PERGUNTAS A RESPONDER -
• 1. Com base no texto sobre o segundo mandato de Dilma Rousseff, responda:
(a) Qual conselho de "O Príncipe" a presidente pratica?
(b) Por qual universidade o ministro Joaquim Levy é doutor?
(c) Quem encabeçava a equipe do primeiro mandato?
• 2. Estenda o texto sobre o segundo mandato de Dilma Rousseff a partir da última frase apresentada.

TRECHO DE ORIGEM -
▬▬▬▬▬▬

- Brasil Econômico
Neste início conturbado de segundo mandato, a presidente Dilma Rousseff parece se inspirar nos ensinamentos do florentino Nicolau Maquiavel. Além da política extremamente realista, em que se vê obrigada a ceder às pressões das raposas do PMDB, Dilma pratica um dos conselhos mais famosos de "O Príncipe": "Quando fizer o bem faça-o aos poucos, quando for praticar o mal, fazê-lo de uma vez só". Maquiavel acreditava que, agindo assim, o governante sofria desgaste no plano imediato, mas recuperava rapidamente o respeito dos cidadãos com o pinga-pinga das boas ações. De janeiro para cá, a presidente só anunciou más notícias.
Aderiu à receita ortodoxa que prevê um forte ajuste fiscal para pôr a economia em ordem. Aprovou a revisão de tarifas, a redução da pensão das viúvas e o aumento do prazo para se habilitar ao seguro-desemprego. Deu sinal verde ao corte de despesas em setores essenciais, como Saúde e Educação. Tudo isso em nome da austeridade econômica, pregada pelo ministro Joaquim Levy, doutor pela conservadora Universidade de Chicago. O saco de maldades provocou choro e ranger de dentes até mesmo entre os partidos da base aliada. E deixou o PT à beira de um ataque de nervos. A presidente, porém, não recua um milímetro na guinada de seu governo. Não admite fazer mea culpa, diz apenas que errar é humano. A muito custo, reconhece que cometeu um erro de dosagem nas medidas adotadas para manter a economia aquecida.
Mas justifica o equívoco. Tudo foi feito, segundo ela, para minorar o sacrifício das famílias. A equipe do primeiro mandato, encabeçada por Guido Mantega, teria esticado a corda para preservar os níveis de renda e emprego. O setor público foi até onde podia, agora a sociedade tem de se dobrar ao choque de realidade. Se a política desenvolvimentista foi abandonada, é por exigência das circunstâncias. A colheita, em termos de crescimento, trará bons frutos, garante Dilma. É mera questão de paciência. Nem todos, porém, encaram o ajuste como uma fase de transição. Não creem que o suor de hoje dará vez a uma temporada de benesses. Reagem à versão otimista de que o atual plantio vai gerar uma colheita generosa. Céticos, acham que o governo abandonou o compromisso com soluções heterodoxas e se rendeu ao neoliberalismo.

▬▬▬▬▬▬

DADOS EXIBIDOS -
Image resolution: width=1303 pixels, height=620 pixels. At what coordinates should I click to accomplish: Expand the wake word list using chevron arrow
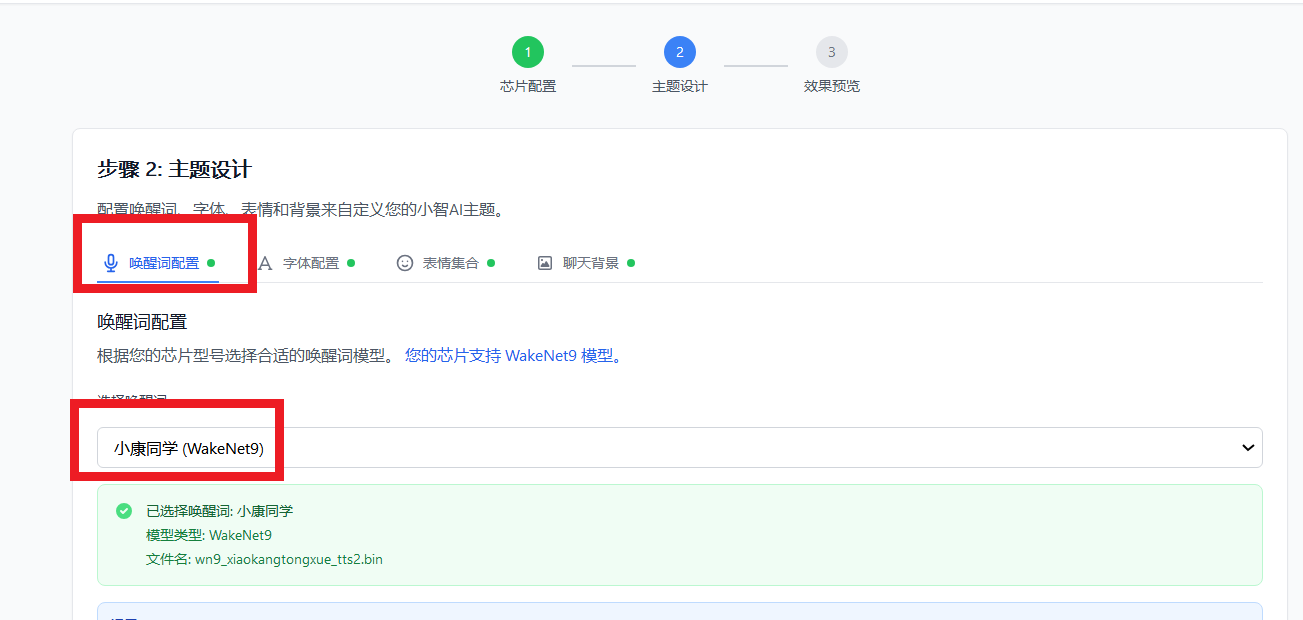tap(1247, 448)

▬▬▬▬▬▬

RESPOSTAS DAS PERGUNTAS -
• 1.
(a) "Quando fizer o bem faça-o aos poucos, quando for praticar o mal, fazê-lo de uma vez só".
(b) Pela Universidade de Chicago.
(c) Guido Mantega.

• 2.
O dominicano Frei Betto, compadre de Lula e amigo de Fidel Castro, pertence a esta corrente. Na entrevista desta edição do Brasil Econômico, ele se mostrou decepcionado com as mudanças e considerou paradoxal a postura do PT, que apoia a política conservadora e ao mesmo tempo defende o MST e o MTST. Faz um paralelo com o filme "Adeus, Lenin", em que uma senhora comunista sai do coma depois da queda do Muro de Berlim. Eis a comparação de Betto: "Se algum petista tivesse entrado em coma no Brasil em agosto de 2014, despertasse agora no hospital e visse o noticiário, estaria convencido de que o Aécio foi eleito. Por conta das medidas que estão sendo tomadas, que penalizam os mais pobres, enquanto não há nenhuma tributação sobe herança, sobre grandes fortunas". Na opinião de Frei Betto, a seguir assim, o ciclo do PT no poder deverá se encerrar em 2018. Até Lula, com todo seu carisma, teria a eleição ameaçada. Mas Dilma vai ficar só na maldade ou pretende pôr em prática a outra parte do conselho de Maquiavel? Será que a presidente não está elaborando um saco de bondades?